How long have you been playing?
My mom started me on piano around the time I was in kindergarten – which would be around 1957. I took lessons until about the time I was in high school. I was playing in a band at that time and we needed a sax player. My cousin had a saxophone which I borrowed one day and learned how to play a few notes. I took the sax to the next gig and soon became the sax player for the band. I’ve never had a sax lesson, but I was – and still am – heavily influenced by funk sax players and bands such as Lenny Pickett, Tom Scott, Michael Brecker, Maceo Parker, Earth, Wind and Fire, Tower of Power, and of course, James Brown. My keyboard playing was put on the back burner until the 1980’s when I picked it up again to play keys in Finest Hour, an Omaha band.

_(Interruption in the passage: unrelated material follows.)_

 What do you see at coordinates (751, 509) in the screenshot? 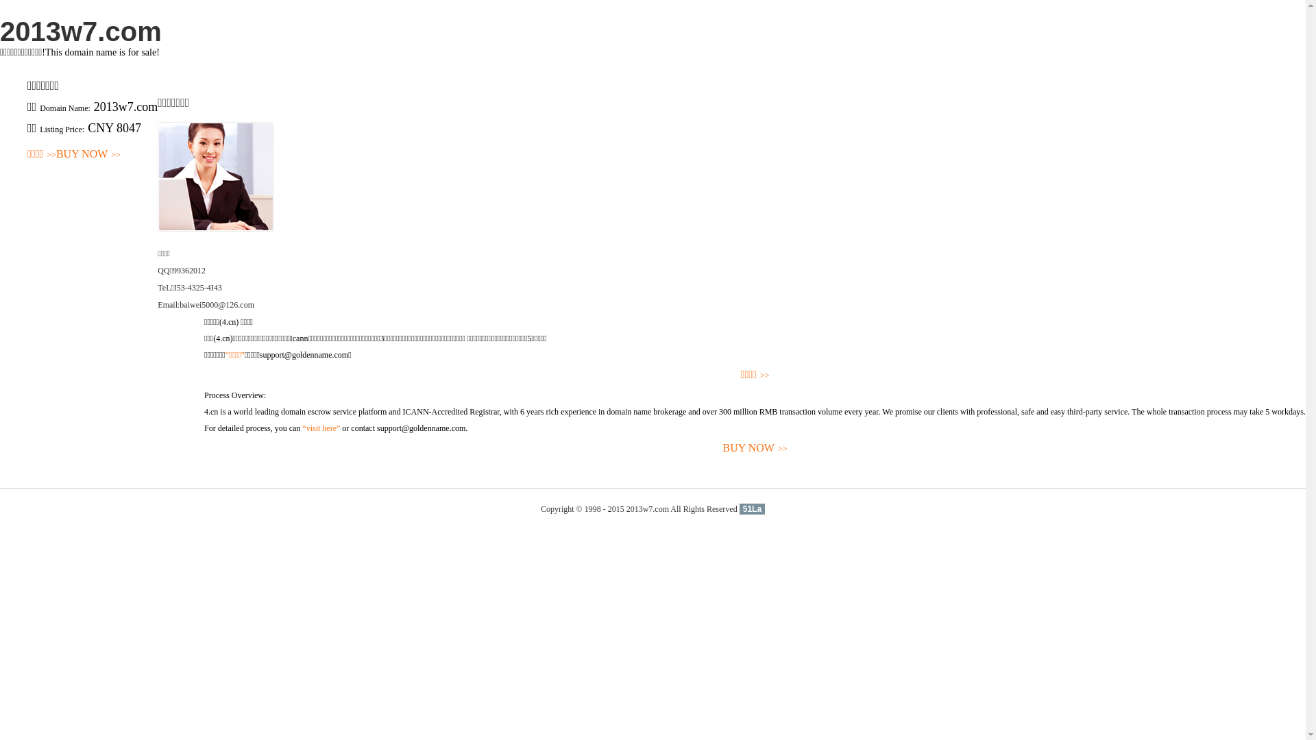
I see `'51La'` at bounding box center [751, 509].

Why did you first start playing?
My family is very musically oriented, so I started playing piano about the time I went to kindergarten because it was just something you did. My first experience with a rock band came when some guys at my Jr High found out I played piano and asked me to be in their band. I think my parents probably regret giving me permission to do that!
At my Jr. High it seemed like being in a garage band was pretty common. I never did play with the guys that asked me to join their band, but I did find some other guys at my school that were putting something together. One of those guys was named John Ballew. I played my first gig – a Halloween kids party – with John. We were paid one dozen doughnuts. But, my music career did eventually take off, and now I make hundreds of dollars a year.
I’ve know the guys in The Wheezetones – except for Keith – for over 40 years and they are great friends. When they asked me to join, I was very honored.
What bands have you played with?
In Jr High and HS I played with a band called The Tyrants, which eventually became The 6-Pack. John Ballew was also a member. Other funk/rock bands include The Collections, The Chancellors, Doctor Feelgood, Steele Avenue, Skyliner, Timberwolf, Pinky Black and the Excessives, Bossphilly, Third World, Tuna Fish Jones, Finest Hour, One More Time, Mr. Peabody, Version 3, and Soul Dawg. I play in the Creation praise band at St. Mark’s church with Doug. My brother and I at one time had a wedding band we called The Larson Brothers and which became Shirley’s Boys – named for my mom. I also played sax with a jazz group called Orion. When they ended the draft in 1973, I dropped out of college and toured with Doctor Feelgood. We opened for quite a few national acts such as Badfinger, The Ohio Express, The Ides of March, and REO Speedwagon.
As a sax player I’ve had opportunities to work with Brandford Marsalis, The Russ Morgan Orchestra, The Al Pierson Orchestra, Lawrence Welk Orchestra, Red Skelton, Liberace, Jay McShann, Nebraska Jazz Orchestra, Bobby Layne, Lincoln Municipal Band, and The Dennis Wesley Orchestra. I’ve also done some studio work playing on TV and radio commercials.
What is your best gig horror story- remembering of course, that it’s family friendly.
My gigging experiences are probably a combination of the movies The Blues Brothers, and This Is Spinal Tap. I can remember having our power shut off in the 1960s when we tried to play “Louie Louie” because of the “bad language!” There was one experience I won’t forget. My band (The Collections) had played a gig in Rockport, Missouri for the annual fireman’s ball. I don’t think they expected a 8 piece funk band, and we were soon dodging beer bottles. Out of safety concerns, we cut the night short and tried to find a place to stay at a local motel. The owner came out, took a look at us, and said, “we don’t let yo kind stay hear.”
Of course, after playing for several years with John Ballew, I’ve got PLENTY of stories about Ballew – like the time he almost got beat up when we played “I Think We’re Alone Now.”
Sons of Champlin @ Downtowner Motor Inn, 1969. I had bought the Loosen Up Naturally album. Bill Champlin was amazing.
Frank Zappa @ Pershing, 1972. Steeley Dan was the opening act. We didn’t know who Steeley Dan was before the concert. We did afterwards.
Tower of Power @ Omaha Civic Auditorium Music Hall, 1973. Lenny Pickett was a young 22-year-old. Horn section included Steve “Funky Doctor” Kupka, Emilio Castillo, Mic Gillette and Greg Adams, and rhythm section included David Garibaldi (drums) and “Rocco” Prestia (bass).
Earth, Wind, and Fire with Michael McDonald @ Council Bluffs Mid-American Center, 2008. Went to hear Earth, Wind, and Fire and was blown away by McDonald’s sax player, Vince Denham.
What gear are you using?
Saxophones: I am lucky to have three vintage Selmer (Paris) Mark VI saxophones – an alto, a tenor, and a baritone. The alto and tenor are silver-plated. The baritone has a low-A key. I use fibra cell synthetic reeds and use a Samson Airline wireless mic for my horns.
Keyboard: For my keyboard set up, I use a Nord Stage 88 with a Behringer K3000FX amp.